◆ Aufgabe A
Ordne die Einträge als nummerierte Liste an, beginnend mit der Zeile mit „Epoux (443, 272)“ und fortlaufend bis einschließlich zum letzten Eintrag. Lass Leerzeilen und Bilder in der Antwort weg.

**** Vorliegender Text

# Cinch-Doppelstecker/Adapter erhältlich?



## Wallmersbacher (6. Dezember 2009)

Tagchen,

gibt es Adapter für Cinch-Stecker die quasi 1 einsteckbaren Eingang und 2 einsteckbare Ausgänge haben?

Ich brauch also insgesamt 2+1 female Cinchbuchsen die von dem einen auf 2 kanäle gehen.

Sinn dahinter: Ich würde gerne mehr Boxen an die Soundkarte anschließen, allerdings reichen die Anschlüsse nicht aus (ich brauch verschiedene Boxensysteme, die Stecker und die Belegung wären allerdings dieselben).

Gibt's sowas überhaupt? Ich kenn nur 2 female auf 1 male aber ich brauchs eben komplett in female da die normalen adapter wie beschrieben nicht genug Platz finden bei den Soundkartensteckplätzen.


----------



## ink (6. Dezember 2009)

Moin
Es gibt ja auch noch Kupplungen auf Female.
Reine Female-Adapter find ich grad nicht, aber schau mal selbst noch 

mfg


----------



## sight011 (7. Dezember 2009)

Die richtige Adresse ist hierfür Thomann - dort bekommst Du zur Not auch meterweise Kabel + Einzel Stecker, dann kannst Du es auch selber löten (kann teilweise günstiger sein ) Gruß


----------

********
**** Eingabezeilen

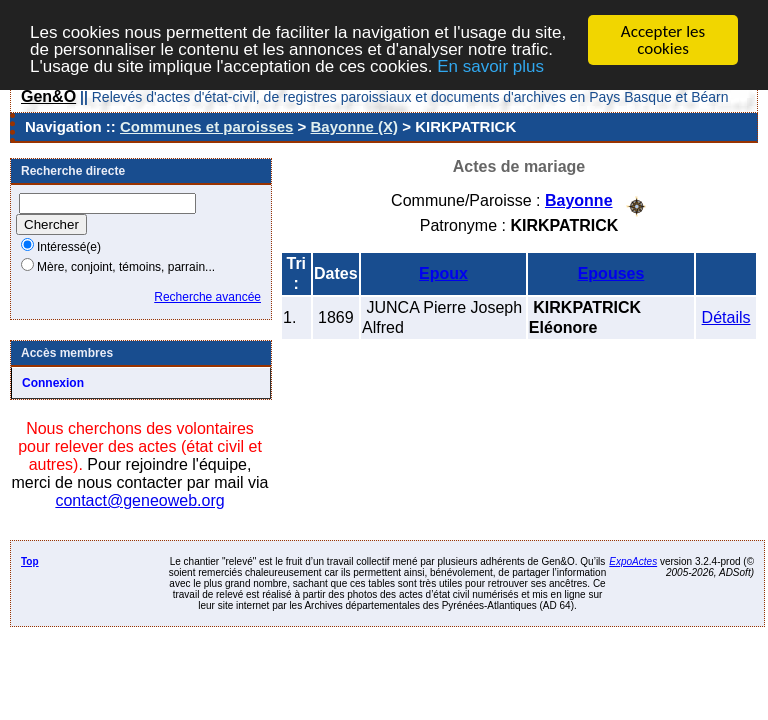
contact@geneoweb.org (139, 500)
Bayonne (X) (355, 126)
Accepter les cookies (663, 40)
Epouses (611, 272)
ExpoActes (633, 561)
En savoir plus (490, 65)
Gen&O (48, 96)
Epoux (443, 272)
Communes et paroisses (206, 126)
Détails (726, 316)
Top (30, 561)
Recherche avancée (207, 297)
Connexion (53, 383)
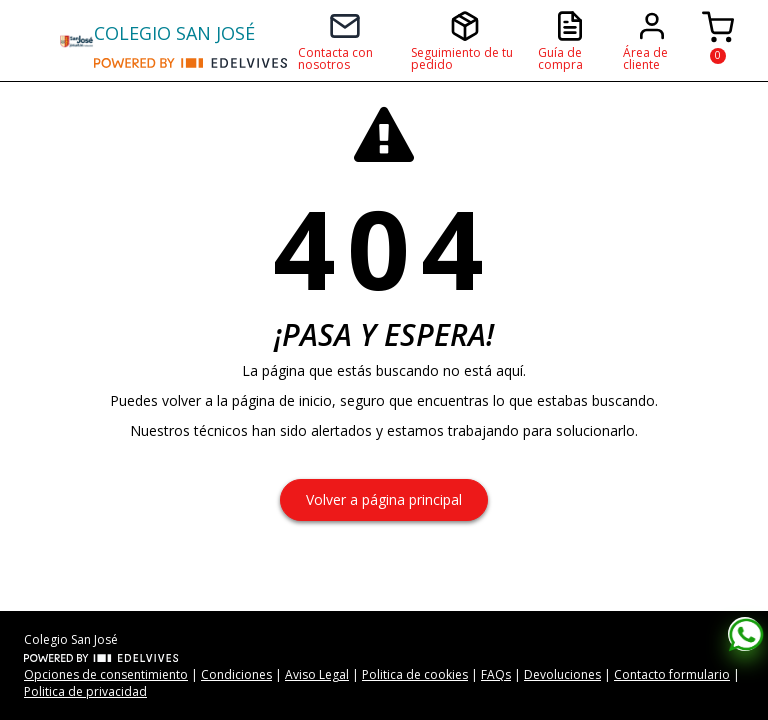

********

◆ Aufgabe B
Welchen Händler nennt sight011 im Forenthread zu Cinch-Adaptern als die richtige Adresse?

◆ Lösung A
1. Epoux (443, 272)
2. Communes et paroisses (206, 126)
3. Détails (726, 316)
4. Top (30, 561)
5. Recherche avancée (207, 297)
6. Connexion (53, 383)

◆ Lösung B
Thomann.